Quintessential rags-to-riches blonde lead of the 1940s and 50s, allegedly "discovered" while playing hooky from school and sipping a soda at Schwab's. Although full-fledged stardom took several years, Turner's future was assured when she played an innocent but naturally sexy, sweater-clad teenager whose murder rivets a small town in "They Won't Forget" (1937).
A popular pinup during WW2 and packaged as "The Sweater Girl", Turner's glamorous poise and elegant blonde beauty assured her success in a series of sudsy soapers and light romantic baubles. Her personal life was torridly publicized, particularly her love affairs and eight marriages to seven different men (Steve Crane was not completely divorced at the time he married Turner, and so the actress, pregnant with their daughter Cheryl, had to marry him a second time). Among her husbands, some of her best-known unions were with bandleader Artie Shaw, sportsman Bob Topping and cinematic Tarzan Lex Barker. In 1958, between Turner's superb performance as a repressed and repressive mother in "Peyton Place" (1957) and her similar and equally memorable role in Douglas Sirk's masterful weepie, "Imitation of Life" (1959), her daughter, Cheryl Crane, stabbed to death Turner's then-boyfriend, gangster Johnny Stompanato, after he threatened Turner. Though Crane was acquitted on grounds of justifiable homicide, the fiasco included public readings of Turner's heated correspondence with the deceased, which only served to heighten her oversexed image.

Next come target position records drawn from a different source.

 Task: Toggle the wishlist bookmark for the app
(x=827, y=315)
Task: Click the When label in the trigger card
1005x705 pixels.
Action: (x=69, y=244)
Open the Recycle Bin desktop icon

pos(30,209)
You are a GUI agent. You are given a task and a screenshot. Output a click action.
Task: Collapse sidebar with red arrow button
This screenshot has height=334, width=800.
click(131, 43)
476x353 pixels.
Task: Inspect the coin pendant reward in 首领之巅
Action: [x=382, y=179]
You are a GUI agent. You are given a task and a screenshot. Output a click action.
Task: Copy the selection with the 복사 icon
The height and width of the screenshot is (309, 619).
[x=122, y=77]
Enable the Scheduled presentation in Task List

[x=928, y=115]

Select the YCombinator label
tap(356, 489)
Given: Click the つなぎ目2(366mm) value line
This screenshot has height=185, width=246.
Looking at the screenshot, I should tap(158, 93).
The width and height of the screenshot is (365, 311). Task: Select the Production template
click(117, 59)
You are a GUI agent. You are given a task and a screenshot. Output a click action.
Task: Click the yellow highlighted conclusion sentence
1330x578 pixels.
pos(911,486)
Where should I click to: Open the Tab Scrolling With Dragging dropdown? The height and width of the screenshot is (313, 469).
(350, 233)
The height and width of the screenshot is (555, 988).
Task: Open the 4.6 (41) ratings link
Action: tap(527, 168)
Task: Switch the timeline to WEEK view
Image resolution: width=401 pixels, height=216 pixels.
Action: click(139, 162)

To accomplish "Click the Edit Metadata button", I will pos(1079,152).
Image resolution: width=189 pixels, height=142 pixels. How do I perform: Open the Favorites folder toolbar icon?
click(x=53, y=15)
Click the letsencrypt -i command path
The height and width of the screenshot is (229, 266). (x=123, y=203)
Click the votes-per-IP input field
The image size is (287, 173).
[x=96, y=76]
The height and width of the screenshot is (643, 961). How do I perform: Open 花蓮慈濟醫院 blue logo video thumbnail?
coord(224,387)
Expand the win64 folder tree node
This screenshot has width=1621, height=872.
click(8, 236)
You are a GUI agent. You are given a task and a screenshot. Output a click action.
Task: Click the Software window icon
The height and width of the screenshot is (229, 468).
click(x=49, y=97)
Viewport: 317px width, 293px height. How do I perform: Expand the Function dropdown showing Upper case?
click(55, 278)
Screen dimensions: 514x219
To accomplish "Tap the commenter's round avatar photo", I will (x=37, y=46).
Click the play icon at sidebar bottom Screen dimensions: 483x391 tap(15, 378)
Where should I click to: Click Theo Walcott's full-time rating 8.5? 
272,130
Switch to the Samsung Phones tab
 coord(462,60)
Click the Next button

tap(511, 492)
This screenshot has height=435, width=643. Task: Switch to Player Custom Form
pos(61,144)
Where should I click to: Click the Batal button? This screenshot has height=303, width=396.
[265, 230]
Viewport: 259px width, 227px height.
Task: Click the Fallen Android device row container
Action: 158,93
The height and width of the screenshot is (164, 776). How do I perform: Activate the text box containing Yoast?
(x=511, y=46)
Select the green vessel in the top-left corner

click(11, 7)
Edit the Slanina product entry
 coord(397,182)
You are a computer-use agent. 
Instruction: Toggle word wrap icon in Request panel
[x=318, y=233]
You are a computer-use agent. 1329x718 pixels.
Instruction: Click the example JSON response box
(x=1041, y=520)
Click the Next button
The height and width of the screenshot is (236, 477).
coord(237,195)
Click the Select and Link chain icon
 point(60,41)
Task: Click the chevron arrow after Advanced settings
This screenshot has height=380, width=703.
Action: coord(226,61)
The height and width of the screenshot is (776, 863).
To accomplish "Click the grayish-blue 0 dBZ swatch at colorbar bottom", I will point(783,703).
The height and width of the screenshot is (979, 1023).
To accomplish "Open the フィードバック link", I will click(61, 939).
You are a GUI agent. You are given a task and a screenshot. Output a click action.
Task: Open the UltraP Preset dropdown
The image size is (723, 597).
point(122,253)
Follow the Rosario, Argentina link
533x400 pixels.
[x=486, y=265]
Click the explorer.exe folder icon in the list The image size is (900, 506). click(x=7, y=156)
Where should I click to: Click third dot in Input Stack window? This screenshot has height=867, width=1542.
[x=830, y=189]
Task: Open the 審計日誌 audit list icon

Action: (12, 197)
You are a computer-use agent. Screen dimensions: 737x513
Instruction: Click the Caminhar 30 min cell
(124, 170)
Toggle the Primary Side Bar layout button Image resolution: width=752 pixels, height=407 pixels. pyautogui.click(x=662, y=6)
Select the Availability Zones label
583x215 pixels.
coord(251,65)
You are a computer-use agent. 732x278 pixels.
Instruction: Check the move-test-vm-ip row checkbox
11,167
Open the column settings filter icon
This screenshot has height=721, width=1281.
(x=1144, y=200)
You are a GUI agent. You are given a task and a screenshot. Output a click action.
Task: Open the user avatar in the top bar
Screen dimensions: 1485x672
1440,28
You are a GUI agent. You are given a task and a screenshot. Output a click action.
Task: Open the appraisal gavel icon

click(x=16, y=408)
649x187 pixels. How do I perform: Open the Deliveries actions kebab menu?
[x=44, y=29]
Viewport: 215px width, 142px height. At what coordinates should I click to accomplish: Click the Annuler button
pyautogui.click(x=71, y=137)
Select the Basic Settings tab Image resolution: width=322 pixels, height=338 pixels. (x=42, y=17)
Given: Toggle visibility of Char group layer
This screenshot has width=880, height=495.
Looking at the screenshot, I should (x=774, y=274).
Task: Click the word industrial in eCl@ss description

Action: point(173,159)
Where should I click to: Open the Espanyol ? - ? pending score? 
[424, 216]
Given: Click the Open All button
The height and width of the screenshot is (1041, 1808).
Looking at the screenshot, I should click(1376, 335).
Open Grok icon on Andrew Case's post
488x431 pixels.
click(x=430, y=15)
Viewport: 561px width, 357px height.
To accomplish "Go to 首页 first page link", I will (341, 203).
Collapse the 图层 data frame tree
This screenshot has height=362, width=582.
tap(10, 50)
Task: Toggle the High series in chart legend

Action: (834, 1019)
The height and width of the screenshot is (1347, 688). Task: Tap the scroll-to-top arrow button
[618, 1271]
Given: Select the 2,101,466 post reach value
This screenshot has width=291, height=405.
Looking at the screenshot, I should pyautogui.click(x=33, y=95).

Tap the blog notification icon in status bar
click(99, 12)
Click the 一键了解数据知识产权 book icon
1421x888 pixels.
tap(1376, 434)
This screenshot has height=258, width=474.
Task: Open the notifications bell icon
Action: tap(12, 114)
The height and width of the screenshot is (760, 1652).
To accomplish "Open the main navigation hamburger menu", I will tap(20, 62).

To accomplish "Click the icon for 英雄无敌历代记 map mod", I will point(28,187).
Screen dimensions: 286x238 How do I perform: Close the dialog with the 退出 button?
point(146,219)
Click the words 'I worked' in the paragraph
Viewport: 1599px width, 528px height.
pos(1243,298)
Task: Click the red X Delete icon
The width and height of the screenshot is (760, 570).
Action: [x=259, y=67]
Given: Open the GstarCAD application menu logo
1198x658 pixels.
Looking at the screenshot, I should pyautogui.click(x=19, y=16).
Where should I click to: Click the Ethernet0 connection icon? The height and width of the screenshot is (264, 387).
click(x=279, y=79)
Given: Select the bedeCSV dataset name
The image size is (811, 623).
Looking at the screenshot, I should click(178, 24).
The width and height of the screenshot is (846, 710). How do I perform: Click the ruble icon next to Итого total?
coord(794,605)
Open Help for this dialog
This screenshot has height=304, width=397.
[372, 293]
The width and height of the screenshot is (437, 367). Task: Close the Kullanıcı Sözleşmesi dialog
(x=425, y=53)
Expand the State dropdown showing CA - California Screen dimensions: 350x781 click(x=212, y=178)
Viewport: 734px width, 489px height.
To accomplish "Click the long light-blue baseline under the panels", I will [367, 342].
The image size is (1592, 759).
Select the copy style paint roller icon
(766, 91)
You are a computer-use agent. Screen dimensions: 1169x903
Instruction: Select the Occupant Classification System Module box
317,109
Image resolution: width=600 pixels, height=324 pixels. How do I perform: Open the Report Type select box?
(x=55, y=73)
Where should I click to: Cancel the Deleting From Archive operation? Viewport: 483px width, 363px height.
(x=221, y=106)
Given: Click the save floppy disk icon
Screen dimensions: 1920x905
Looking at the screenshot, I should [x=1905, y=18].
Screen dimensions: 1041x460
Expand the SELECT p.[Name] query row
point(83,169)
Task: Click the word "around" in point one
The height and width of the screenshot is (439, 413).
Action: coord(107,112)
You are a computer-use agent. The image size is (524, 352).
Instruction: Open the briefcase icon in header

As one of the ultimate embodiments of Hollywood allure, Turner dressed the set in many of her movies, but rose to the fore when cast well and when a strong director guided her performances. Rarely appearing in comedy, Turner, at once kittenish and womanly, indolent and inviting, conveyed a slick, glossy brand of glamour which commanded a loyal breed of fans for over twenty years. She was at her best in roles in which men's desires and her own ambitions and passions lead to unhappiness. Memorable characterizations in Turner's career include her aspiring showgirl in "Ziegfeld Girl", her mentally unstable gangster's moll in "Johnny Eager" (both 1941), her murderous temptress in "The Postman Always Rings Twice" (1946), her alcoholic movie star in "The Bad and the Beautiful" (1952, in a role based on Diana Barrymore) and her suffering mother in the over-the-top soaper, "Madame X" (1966). Turner appeared in only a handful of films after the mid-60s but did very occasional stage work and also appeared on TV, notably on a season of the nighttime soap, "Falcon Crest."